__WRITTEN PROBLEM__: Reproduce the material below with every instance of "Find the location of" replaced by "Locate", leaving everything else unchanged.

__SUPPLIED MATERIAL__:

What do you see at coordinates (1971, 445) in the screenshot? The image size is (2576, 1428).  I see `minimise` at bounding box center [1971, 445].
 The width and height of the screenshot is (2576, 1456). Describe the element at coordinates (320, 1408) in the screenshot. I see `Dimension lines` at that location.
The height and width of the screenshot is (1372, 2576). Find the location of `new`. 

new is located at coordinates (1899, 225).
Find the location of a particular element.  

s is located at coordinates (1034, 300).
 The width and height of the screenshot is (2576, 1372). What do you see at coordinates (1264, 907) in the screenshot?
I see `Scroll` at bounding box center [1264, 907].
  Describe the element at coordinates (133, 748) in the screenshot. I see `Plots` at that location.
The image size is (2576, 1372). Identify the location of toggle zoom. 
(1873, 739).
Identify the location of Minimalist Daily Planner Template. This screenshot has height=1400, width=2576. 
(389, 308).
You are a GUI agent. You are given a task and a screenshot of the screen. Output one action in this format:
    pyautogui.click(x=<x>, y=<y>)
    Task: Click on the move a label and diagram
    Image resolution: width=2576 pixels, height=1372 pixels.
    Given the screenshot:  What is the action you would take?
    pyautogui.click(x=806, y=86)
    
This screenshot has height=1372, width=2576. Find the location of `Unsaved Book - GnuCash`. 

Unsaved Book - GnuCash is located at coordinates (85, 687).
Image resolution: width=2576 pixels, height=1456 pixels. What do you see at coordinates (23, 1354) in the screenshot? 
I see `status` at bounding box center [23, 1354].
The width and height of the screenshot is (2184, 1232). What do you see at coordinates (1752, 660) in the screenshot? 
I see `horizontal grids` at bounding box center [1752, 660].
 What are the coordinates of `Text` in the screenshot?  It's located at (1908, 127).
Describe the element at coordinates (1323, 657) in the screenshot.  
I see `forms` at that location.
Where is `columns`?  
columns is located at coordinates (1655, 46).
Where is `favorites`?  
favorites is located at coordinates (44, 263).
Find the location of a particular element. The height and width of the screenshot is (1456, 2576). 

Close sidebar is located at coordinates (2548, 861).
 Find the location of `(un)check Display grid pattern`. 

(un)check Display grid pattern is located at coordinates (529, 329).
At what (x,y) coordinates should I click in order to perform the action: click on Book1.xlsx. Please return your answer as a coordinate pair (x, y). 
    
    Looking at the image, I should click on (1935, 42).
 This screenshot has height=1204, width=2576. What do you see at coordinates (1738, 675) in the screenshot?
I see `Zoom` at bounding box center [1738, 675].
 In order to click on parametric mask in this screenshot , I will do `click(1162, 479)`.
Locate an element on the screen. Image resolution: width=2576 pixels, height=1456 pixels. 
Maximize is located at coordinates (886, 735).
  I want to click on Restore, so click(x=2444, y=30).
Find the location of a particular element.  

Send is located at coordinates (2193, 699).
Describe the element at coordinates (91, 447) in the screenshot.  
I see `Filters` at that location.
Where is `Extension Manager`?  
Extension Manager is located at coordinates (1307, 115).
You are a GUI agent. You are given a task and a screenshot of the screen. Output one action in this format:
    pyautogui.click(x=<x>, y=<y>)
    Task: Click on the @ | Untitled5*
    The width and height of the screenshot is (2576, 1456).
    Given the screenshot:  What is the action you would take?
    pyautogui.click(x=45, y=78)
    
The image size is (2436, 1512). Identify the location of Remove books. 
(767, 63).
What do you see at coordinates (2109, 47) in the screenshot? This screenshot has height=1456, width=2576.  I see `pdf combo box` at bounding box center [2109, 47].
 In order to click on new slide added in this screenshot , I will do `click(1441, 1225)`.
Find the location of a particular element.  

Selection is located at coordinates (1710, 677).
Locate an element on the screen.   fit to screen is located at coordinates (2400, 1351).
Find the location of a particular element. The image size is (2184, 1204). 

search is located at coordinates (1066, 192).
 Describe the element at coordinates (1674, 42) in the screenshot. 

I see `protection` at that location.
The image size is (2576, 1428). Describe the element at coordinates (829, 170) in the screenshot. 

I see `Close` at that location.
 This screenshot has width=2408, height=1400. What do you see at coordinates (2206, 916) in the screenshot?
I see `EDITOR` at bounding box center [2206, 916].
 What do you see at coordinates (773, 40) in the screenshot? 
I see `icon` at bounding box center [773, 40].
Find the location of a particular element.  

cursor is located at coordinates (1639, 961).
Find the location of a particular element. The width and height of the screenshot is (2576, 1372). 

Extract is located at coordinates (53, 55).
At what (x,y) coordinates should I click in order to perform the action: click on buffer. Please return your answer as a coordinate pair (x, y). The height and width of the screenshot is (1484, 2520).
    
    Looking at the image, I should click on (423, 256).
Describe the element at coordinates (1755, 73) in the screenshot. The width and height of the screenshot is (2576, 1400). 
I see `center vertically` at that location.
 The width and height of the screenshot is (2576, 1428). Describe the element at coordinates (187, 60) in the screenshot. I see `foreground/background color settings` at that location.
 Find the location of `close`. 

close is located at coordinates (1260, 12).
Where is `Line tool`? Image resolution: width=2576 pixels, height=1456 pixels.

__PROBLEM SOLUTION__:
What do you see at coordinates (1971, 445) in the screenshot? The image size is (2576, 1428).  I see `minimise` at bounding box center [1971, 445].
 The width and height of the screenshot is (2576, 1456). Describe the element at coordinates (320, 1408) in the screenshot. I see `Dimension lines` at that location.
The height and width of the screenshot is (1372, 2576). Locate `new`. 

new is located at coordinates (1899, 225).
Locate a particular element.  

s is located at coordinates (1034, 300).
 The width and height of the screenshot is (2576, 1372). What do you see at coordinates (1264, 907) in the screenshot?
I see `Scroll` at bounding box center [1264, 907].
  Describe the element at coordinates (133, 748) in the screenshot. I see `Plots` at that location.
The image size is (2576, 1372). Identify the location of toggle zoom. 
(1873, 739).
Identify the location of Minimalist Daily Planner Template. This screenshot has height=1400, width=2576. 
(389, 308).
You are a GUI agent. You are given a task and a screenshot of the screen. Output one action in this format:
    pyautogui.click(x=<x>, y=<y>)
    Task: Click on the move a label and diagram
    Image resolution: width=2576 pixels, height=1372 pixels.
    Given the screenshot:  What is the action you would take?
    pyautogui.click(x=806, y=86)
    
This screenshot has height=1372, width=2576. Locate `Unsaved Book - GnuCash`. 

Unsaved Book - GnuCash is located at coordinates (85, 687).
Image resolution: width=2576 pixels, height=1456 pixels. What do you see at coordinates (23, 1354) in the screenshot? 
I see `status` at bounding box center [23, 1354].
The width and height of the screenshot is (2184, 1232). What do you see at coordinates (1752, 660) in the screenshot? 
I see `horizontal grids` at bounding box center [1752, 660].
 What are the coordinates of `Text` in the screenshot?  It's located at (1908, 127).
Describe the element at coordinates (1323, 657) in the screenshot.  
I see `forms` at that location.
Where is `columns`?  
columns is located at coordinates (1655, 46).
Where is `favorites`?  
favorites is located at coordinates (44, 263).
Locate a particular element. The height and width of the screenshot is (1456, 2576). 

Close sidebar is located at coordinates (2548, 861).
 Locate `(un)check Display grid pattern`. 

(un)check Display grid pattern is located at coordinates (529, 329).
At what (x,y) coordinates should I click in order to perform the action: click on Book1.xlsx. Please return your answer as a coordinate pair (x, y). 
    
    Looking at the image, I should click on (1935, 42).
 This screenshot has height=1204, width=2576. What do you see at coordinates (1738, 675) in the screenshot?
I see `Zoom` at bounding box center [1738, 675].
 In order to click on parametric mask in this screenshot , I will do `click(1162, 479)`.
Locate an element on the screen. Image resolution: width=2576 pixels, height=1456 pixels. 
Maximize is located at coordinates (886, 735).
  I want to click on Restore, so click(x=2444, y=30).
Locate a particular element.  

Send is located at coordinates (2193, 699).
Describe the element at coordinates (91, 447) in the screenshot.  
I see `Filters` at that location.
Where is `Extension Manager`?  
Extension Manager is located at coordinates (1307, 115).
You are a GUI agent. You are given a task and a screenshot of the screen. Output one action in this format:
    pyautogui.click(x=<x>, y=<y>)
    Task: Click on the @ | Untitled5*
    The width and height of the screenshot is (2576, 1456).
    Given the screenshot:  What is the action you would take?
    pyautogui.click(x=45, y=78)
    
The image size is (2436, 1512). Identify the location of Remove books. 
(767, 63).
What do you see at coordinates (2109, 47) in the screenshot? This screenshot has height=1456, width=2576.  I see `pdf combo box` at bounding box center [2109, 47].
 In order to click on new slide added in this screenshot , I will do `click(1441, 1225)`.
Locate a particular element.  

Selection is located at coordinates (1710, 677).
Locate an element on the screen.   fit to screen is located at coordinates (2400, 1351).
Locate a particular element. The image size is (2184, 1204). 

search is located at coordinates (1066, 192).
 Describe the element at coordinates (1674, 42) in the screenshot. 

I see `protection` at that location.
The image size is (2576, 1428). Describe the element at coordinates (829, 170) in the screenshot. 

I see `Close` at that location.
 This screenshot has width=2408, height=1400. What do you see at coordinates (2206, 916) in the screenshot?
I see `EDITOR` at bounding box center [2206, 916].
 What do you see at coordinates (773, 40) in the screenshot? 
I see `icon` at bounding box center [773, 40].
Locate a particular element.  

cursor is located at coordinates (1639, 961).
Locate a particular element. The width and height of the screenshot is (2576, 1372). 

Extract is located at coordinates (53, 55).
At what (x,y) coordinates should I click in order to perform the action: click on buffer. Please return your answer as a coordinate pair (x, y). The height and width of the screenshot is (1484, 2520).
    
    Looking at the image, I should click on (423, 256).
Describe the element at coordinates (1755, 73) in the screenshot. The width and height of the screenshot is (2576, 1400). 
I see `center vertically` at that location.
 The width and height of the screenshot is (2576, 1428). Describe the element at coordinates (187, 60) in the screenshot. I see `foreground/background color settings` at that location.
 Locate `close`. 

close is located at coordinates (1260, 12).
Where is `Line tool`? Image resolution: width=2576 pixels, height=1456 pixels.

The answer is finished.